I want to use the reduction directive in openmp, but it's not working. Compiler error says:

"reduction: OpenMP 'parallel for' empty factor in directive" (Visual studio 2015 community)

or

"reduction:^ needed scalar variable"

This is my code (Byte is unsigned char)

void RotXOR (const Byte *s, int n, Byte *t)
{
    int i = 0, q;
    q = n / 8; n %= 8;

    #pragma omp parallel for private(i) reduction()
    for (i = 0; i < 16; i++) {
        t[(q + i) % 16] ^= (s[i] >> n);

        if (n != 0) {
            t[(q + i + 1) % 16] ^= (s[i] << (8 - n));
        }
    }
}

Solution

  • From OpenMP 4.0 standard p171 for C/C++:

    Arrays may not appear in a reduction clause.

    So the only way of doing that would be to create a local per-thread "tt" array initialised to 0, to compute on top of it and to update t with tt atomically upon exit of the parallel section.

    But irrespective of that, since your loop trip count is only 16, the parallelisation overhead would be far greater than any potential gain, so from my standpoint, this is just a dead end.


    EDIT: this is what I had in mind:

    void RotXOR( const Byte *s, int n, Byte *t ) {
        int q = n / 8;
        n %= 8;
    
        #pragma omp parallel
        {
            int tt[] = { 0, 0, 0, 0,
                         0, 0, 0, 0,
                         0, 0, 0, 0,
                         0, 0, 0, 0 };
            #pragma omp for
            for ( int i = 0; i < 16; i++ ) {
                tt[( q + i ) % 16] ^= ( s[i] >> n );
                if ( n != 0 ) {
                    tt[( q + i + 1 ) % 16] ^= ( s[i] << ( 8 - n ) );
                }
            }
            #pragma omp critical
            for ( int i = 0; i < 16; i++ ) {
                t[i] ^= tt[i];
            }
        }
    }
    

    And I said I don't expect much performance improvement (if any) because the trip count being very small, not much work can be distributed amongst threads to hide the overhead of the thread management, and the sequential final reduction.

    While writing this solution, another one came to my mind, but I don't know which of the two would perform best... I suspect that the second version will be even worse than the first due to heavy synchronisation overhead and false sharing of t, but I'm not sure...
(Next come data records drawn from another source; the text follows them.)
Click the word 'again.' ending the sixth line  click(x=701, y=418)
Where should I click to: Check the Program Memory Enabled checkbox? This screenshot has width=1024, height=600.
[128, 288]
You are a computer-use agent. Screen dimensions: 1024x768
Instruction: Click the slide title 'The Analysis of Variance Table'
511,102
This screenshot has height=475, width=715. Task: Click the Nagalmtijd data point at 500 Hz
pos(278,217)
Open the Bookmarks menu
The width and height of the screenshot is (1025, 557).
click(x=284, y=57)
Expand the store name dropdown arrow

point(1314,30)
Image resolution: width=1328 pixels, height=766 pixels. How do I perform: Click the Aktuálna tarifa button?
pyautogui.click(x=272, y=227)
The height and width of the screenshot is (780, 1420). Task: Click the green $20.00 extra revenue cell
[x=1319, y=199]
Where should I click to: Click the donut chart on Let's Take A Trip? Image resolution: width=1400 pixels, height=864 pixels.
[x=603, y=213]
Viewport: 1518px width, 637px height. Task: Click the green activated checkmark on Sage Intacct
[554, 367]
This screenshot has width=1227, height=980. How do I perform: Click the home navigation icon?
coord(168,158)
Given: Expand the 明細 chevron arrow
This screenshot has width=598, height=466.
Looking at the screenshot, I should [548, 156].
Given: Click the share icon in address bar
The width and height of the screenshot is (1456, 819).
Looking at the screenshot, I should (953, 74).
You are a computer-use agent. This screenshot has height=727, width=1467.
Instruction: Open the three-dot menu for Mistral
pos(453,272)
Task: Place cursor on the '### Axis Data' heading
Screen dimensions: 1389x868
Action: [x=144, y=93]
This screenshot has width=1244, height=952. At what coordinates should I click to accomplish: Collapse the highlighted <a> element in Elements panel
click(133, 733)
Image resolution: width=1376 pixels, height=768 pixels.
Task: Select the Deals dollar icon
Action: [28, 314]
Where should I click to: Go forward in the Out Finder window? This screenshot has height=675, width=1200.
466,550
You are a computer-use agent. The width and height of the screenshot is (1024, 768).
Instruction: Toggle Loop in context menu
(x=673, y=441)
    void RotXOR( const Byte *s, int n, Byte *t ) {
        int q = n / 8;
        n %= 8;
    
        #pragma omp parallel for
        {
            for ( int i = 0; i < 16; i++ ) {
                int idx = ( q + i ) % 16;
                int val = s[i] >> n;
                #pragma omp atomic
                t[idx] ^= val;
                if ( n != 0 ) {
                    idx = ( q + i + 1 ) % 16;
                    val = s[i] << ( 8 - n );
                    #pragma omp atomic
                    t[idx] ^= val;
                }
            }
        }
    }
    

    And finally, since the value of n is known upon entry, I guess that removing the if statement from the loop would be a good idea, even if it implies writing a bit more code.